Chapter Eighty-One: Becoming Humble

Hopefully we can all say we have been put in a situation that has truly humbled us. Humility can be felt through something as simple and beautiful as volunteering with the children at your church and seeing a child light up with pure joy; or it can be felt through the sweat and tears of helping a community rebuild after a devastating natural disaster.
Humility is not always a nice feeling. It typically doesn't make us feel all warm and fuzzy inside. In fact, being humbled sometimes makes us feel the complete opposite: uncomfortable, embarrassed, or maybe even ashamed.
Despite these feelings, I really do believe that being humbled is a necessary part of being human. It forces us to recognize our humanity, our mortality. It gives us the opportunity to see everything around us in a different perspective.
As you know, I have been a waitress for the majority of the summer. Coincidentally, I've also been humbled for the majority of the summer.
I haven't done anything absolutely extraordinary. I wish I could say that I've earned all the top awards in waitressing...but the fact is, I haven't. I'm not the worst waitress, but I'm definitely not the best. I am a waitress, but this job has given me so much more than tips.
It's a given that with being a waitress comes dealing with people. Often times, it's a pleasurable experience. Offering suggestions works out ("Would you like to start today off with a Boston-Flavored Ice Tea?"), people are understanding with wait times ("The kitchen is a little backed up right now, but we will get your order out as soon as possible. Would you like more bread?"), and sometimes the tips are really, really nice.
But. 
Anyone who has interacted with people knows that everyone doesn't necessarily have the exact same expectations and standards.
On one hand, I'm just seen a vessel for drinks, food, and the check. On the other side of the same coin, I'm an open book and entertainer. To some, it's expected of me to have fresh bread flow from my bottomless pockets, whereas others only want to see me three times during their visit. Some expect me to know everything about their favorite alcoholic beverage ("My name is Sarah, not Johnny Walker"), or food allergy ("If I'm allergic to shrimp, would I be allergic to lobster?"), while others know exactly what they want, no ifs, ands, or buts.
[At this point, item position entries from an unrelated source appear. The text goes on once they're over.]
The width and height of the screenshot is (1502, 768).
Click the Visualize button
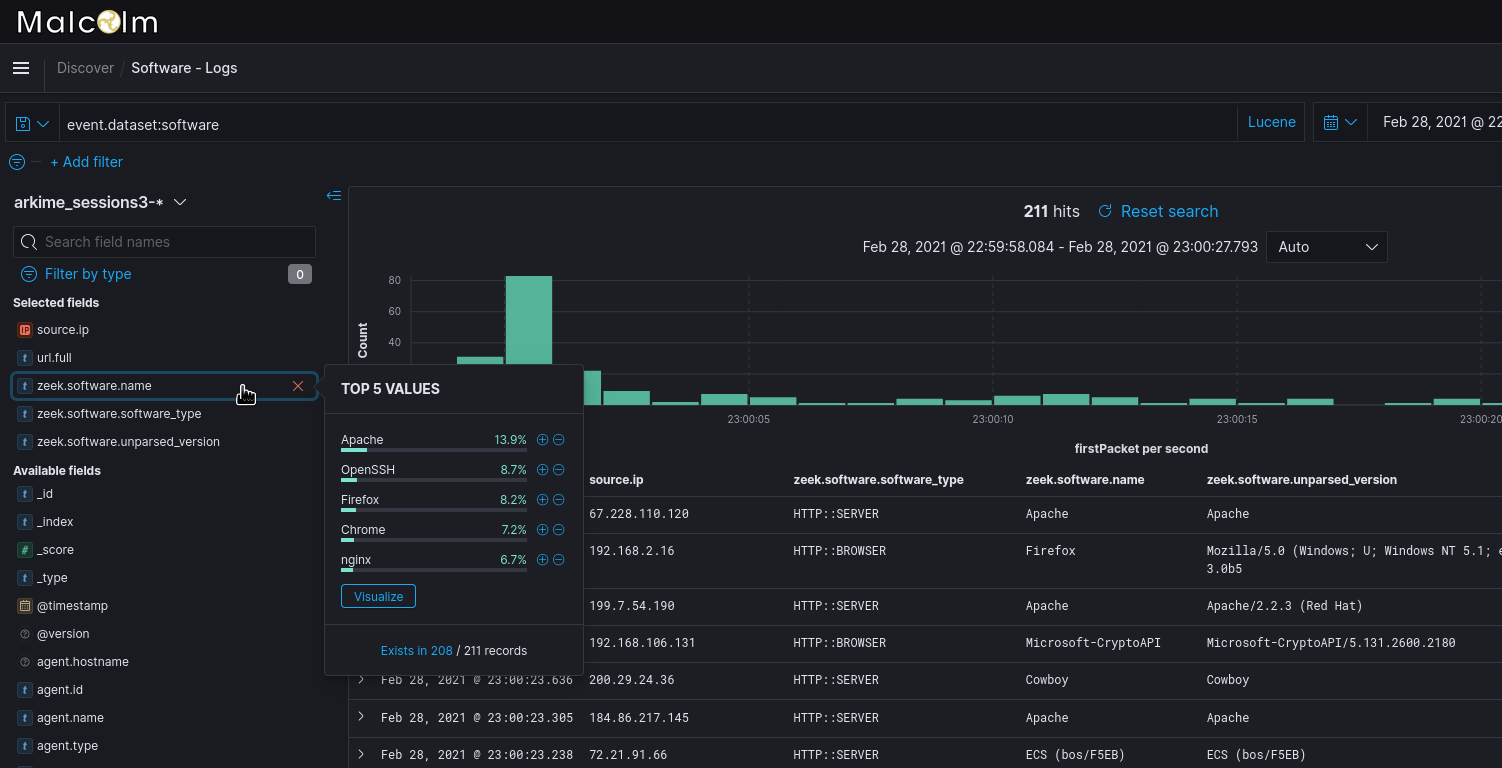pyautogui.click(x=378, y=595)
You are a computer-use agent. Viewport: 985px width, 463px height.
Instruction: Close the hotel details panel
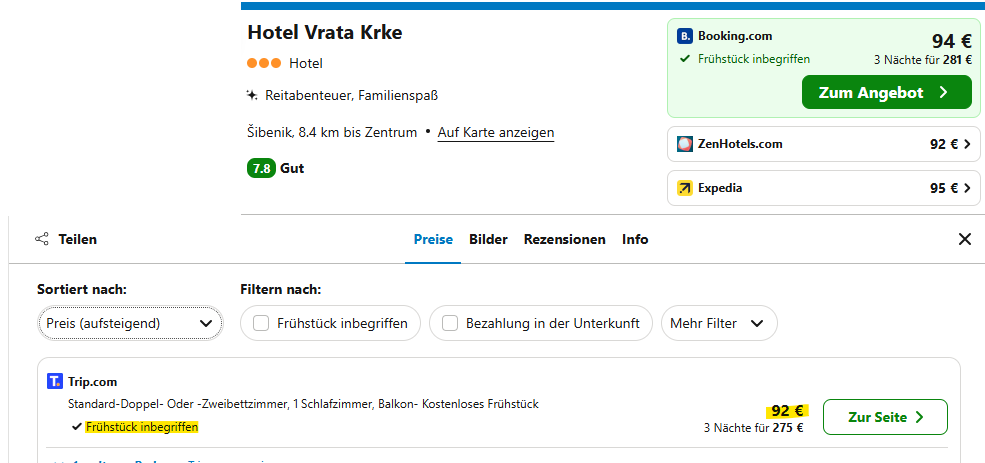click(964, 239)
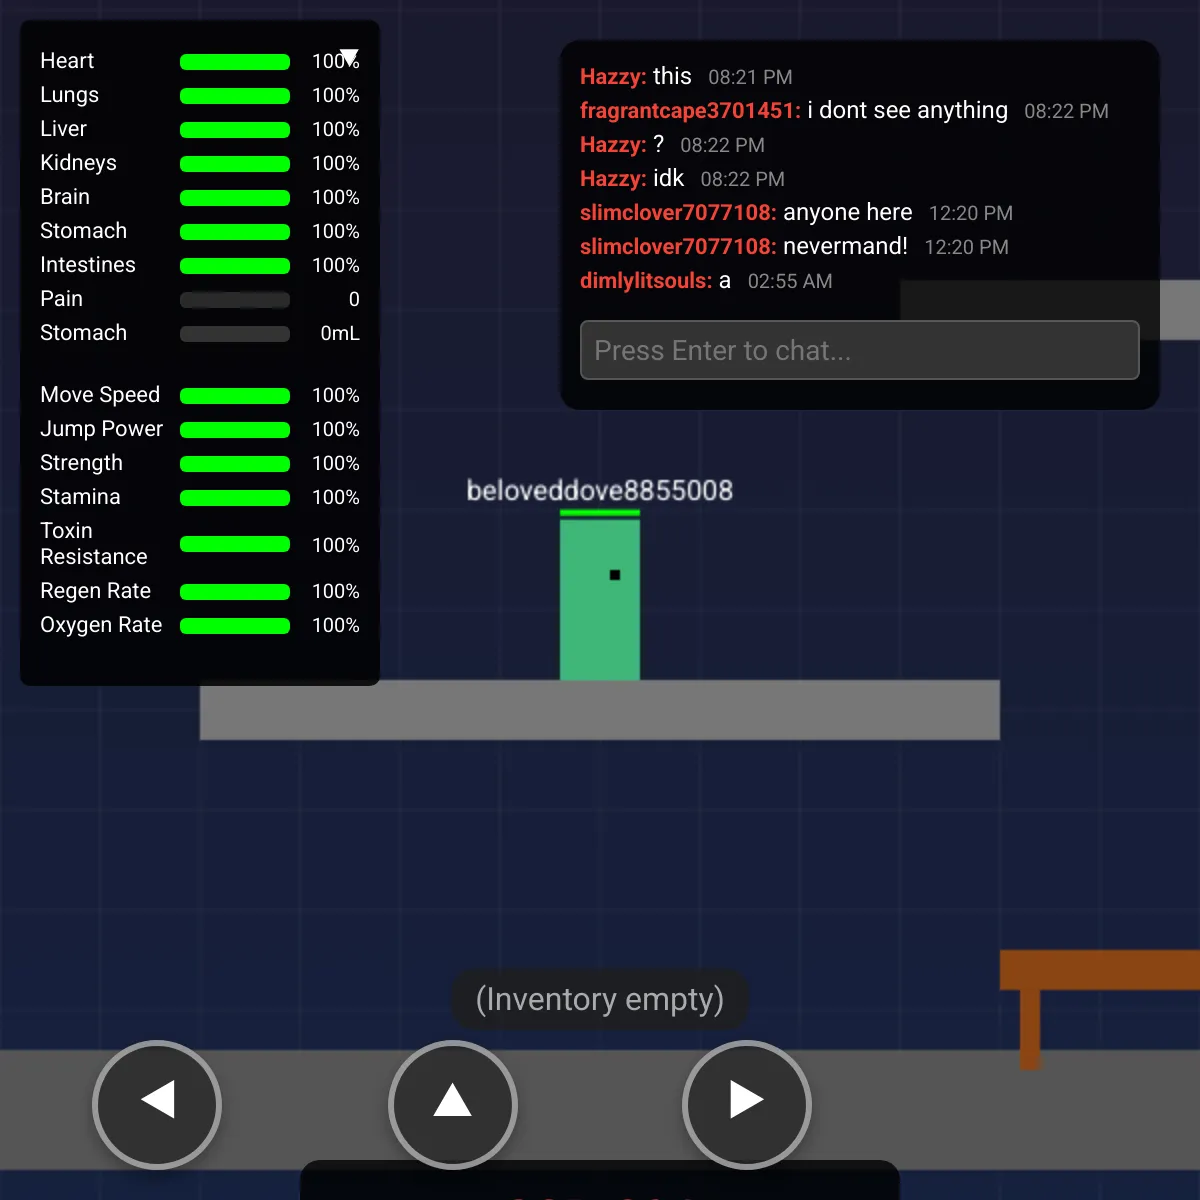
Task: Click slimclover7077108 in 'anyone here' message
Action: pyautogui.click(x=677, y=213)
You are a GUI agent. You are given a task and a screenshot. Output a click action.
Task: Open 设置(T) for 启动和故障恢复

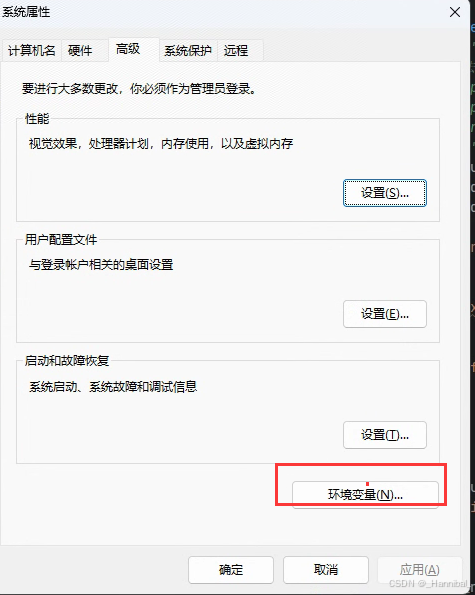(x=385, y=435)
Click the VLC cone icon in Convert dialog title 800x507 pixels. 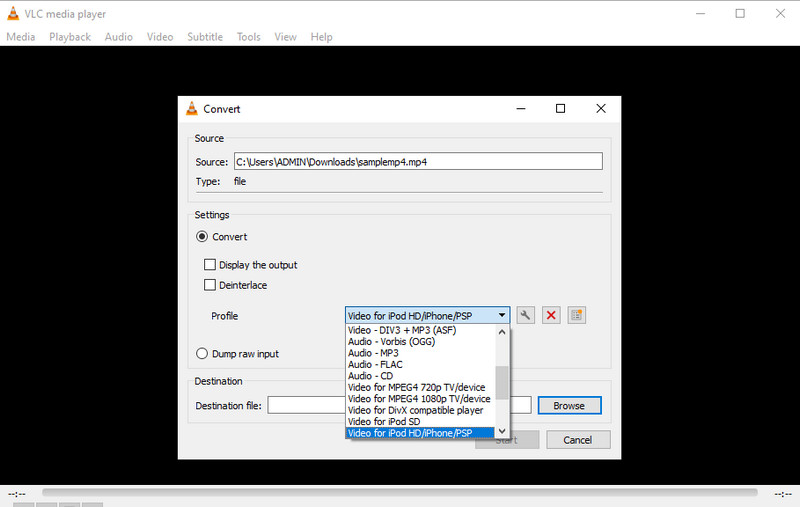pos(192,109)
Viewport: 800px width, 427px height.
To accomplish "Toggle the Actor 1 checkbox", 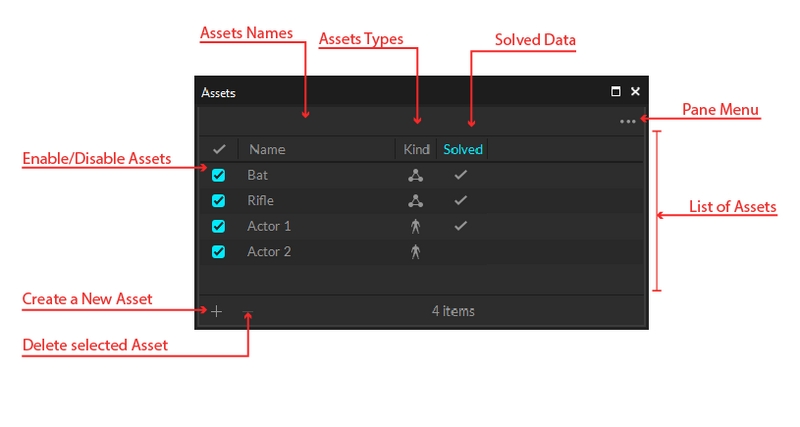I will pyautogui.click(x=219, y=226).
If you haven't guessed it yet, I am neither a bartender, personal physician, or magician. Unfortunately, it doesn't take me 2.5 seconds to run to the kitchen, grab a basket, get some bread, roll it up, and place it on a table (It's probably closer to 45-85 seconds, if I only have one table). I often have to ask questions to get the alcoholic order just right because, despite the typical stereotype of a college student, I really am not an expert on alcohol (Still under 21!).
I am just a waitress.
I am just a waitress that delivers the news that we are '86 Rainbow Trout. I'm a waitress that listens to your story while I know table 53 is about to chunk their check at me. I'm a waitress that comes home every day with sore muscles, a tender wrist, and a dry throat. I'm a waitress that sometimes leaves the restaurant with quite a few dollars to only a few dollars.
I am just a waitress.
And I love it.
I love it because everyday I meet someone that isn't like the person I met the day before. I love it because a genuine smile from a guest lights up my entire section. I love it because seeing others celebrate while I fill their cups with sweet tea fills my cup with joy. I love it because the people I work alongside with are all wonderful people who all have a story of their own. I love it because it humbles me.
It's not easy. I've struggled to go to work many times (trust me); however, anytime someone asks me, "Do you like working there?" My face will always light up. Because I know in my heart that all the times I've stayed late cleaning, gotten my hands dirty in dish pit, or woke up early for a double shift, are all blessings in disguise.
I know I've only been working in the food industry for a short while, but it truly has been a wonderful experience. It's made me see others differently...it's made me more human.
And being human is truly the greatest gift of all.